The third indictment alleges that three individuals, JUAWANNE SCOTT, age 32, of New Orleans, SHERRY WILKERSON, age 47, of New Orleans, and ANGELA WILLIAMS, age 38 of New Orleans conspired to commit bank larceny in their positions at the Orleans Public School Federal Credit Union. SHERRY WILKERSON held the position of assistant manager of the credit union, ANGELA WILLIAMS held the position as assistant in the accounting department, and JUAWANNE SCOTT was a teller at the credit union. The indictment alleges that the three conspired to steal a total of nearly $150,000.00 from the credit union. The indictment alleges that they participated in two schemes. The first scheme involved failing to debit their own personal checking accounts from the credit union's corporate clearinghouse account. By failing to debit their own checks from their own accounts they, in essence, had an unlimited financial reservoir. After auditors began to notice large irregularities in the corporate account, the three employees began stealing money from accounts of customers who were either deceased or who had moved.

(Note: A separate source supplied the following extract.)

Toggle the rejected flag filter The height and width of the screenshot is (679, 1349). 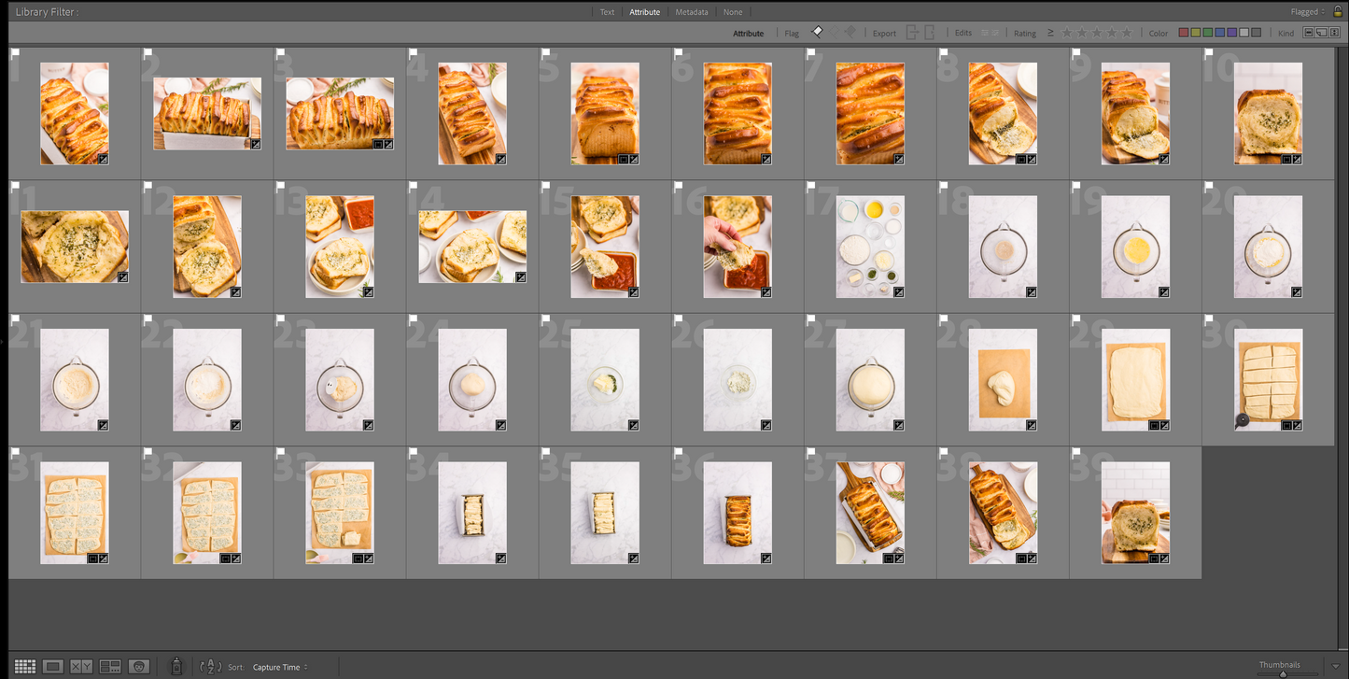[850, 32]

In the fourth indictment the Grand Jury indicted DEBBIE WILLIAMS, age 42, of New Orleans and LOLETA WRIGHT, age 39, of New Orleans for conspiring to possess forged checks and for illegally passing the forged checks. DEBBIE WILLIAMS was employed as a secretary at McMain Secondary School located on Claiborne Avenue and LOLETA WRIGHT was an assistant secretary at McMain. The Grand Jury alleged that WRIGHT and WILLIAMS, in their capacity as clerical workers at the school, would pick up the paychecks from a check depository in uptown New Orleans. WRIGHT and WILLIAMS also had knowledge, based on their positions of trust, of employees who had left the Orleans Parish School System. They are charged with stealing the paychecks belonging to employees separated from service, by forging the departed employee's signature on the back of the check, and negotiating the checks. The indictment alleges that together they stole one check totaling $1,311.21 and split the proceeds. The indictment further alleges that in nine separate occasions WILLIAMS stole paychecks, and forged the endorsement totaling $6,930.00. The indictment further alleges that WRIGHT stole an additional five checks totaling $2,819.45.

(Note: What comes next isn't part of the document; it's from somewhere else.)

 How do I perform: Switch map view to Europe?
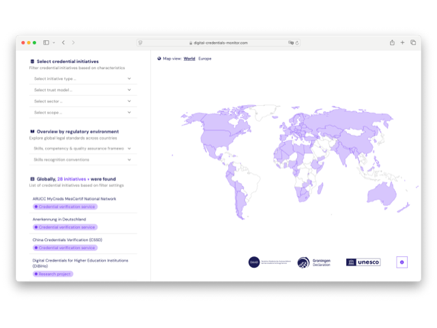(205, 59)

The maximum penalties faced by DAVIS and SWANSON is twenty (20) years imprisonment and a $250,000.00 fine. BAKER, CLAY, FULTON and HARRISON additionally each face twenty (20) years incarceration and a $250,000.00 fine. SCOTT, WILKERSON and WILLIAMS each face ten (10) years imprisonment and WILLIAMS and WRIGHT also face ten (10) years imprisonment. As in all federal cases the actual sentences to be served by a defendant upon a conviction would be determined by a United States District Judge based on the United States Sentencing Guidelines.
This latest set of indictments of eleven defendants brings the total number of persons charged to date with fraudulent activities involving the Orleans Parish School Board to twenty-four.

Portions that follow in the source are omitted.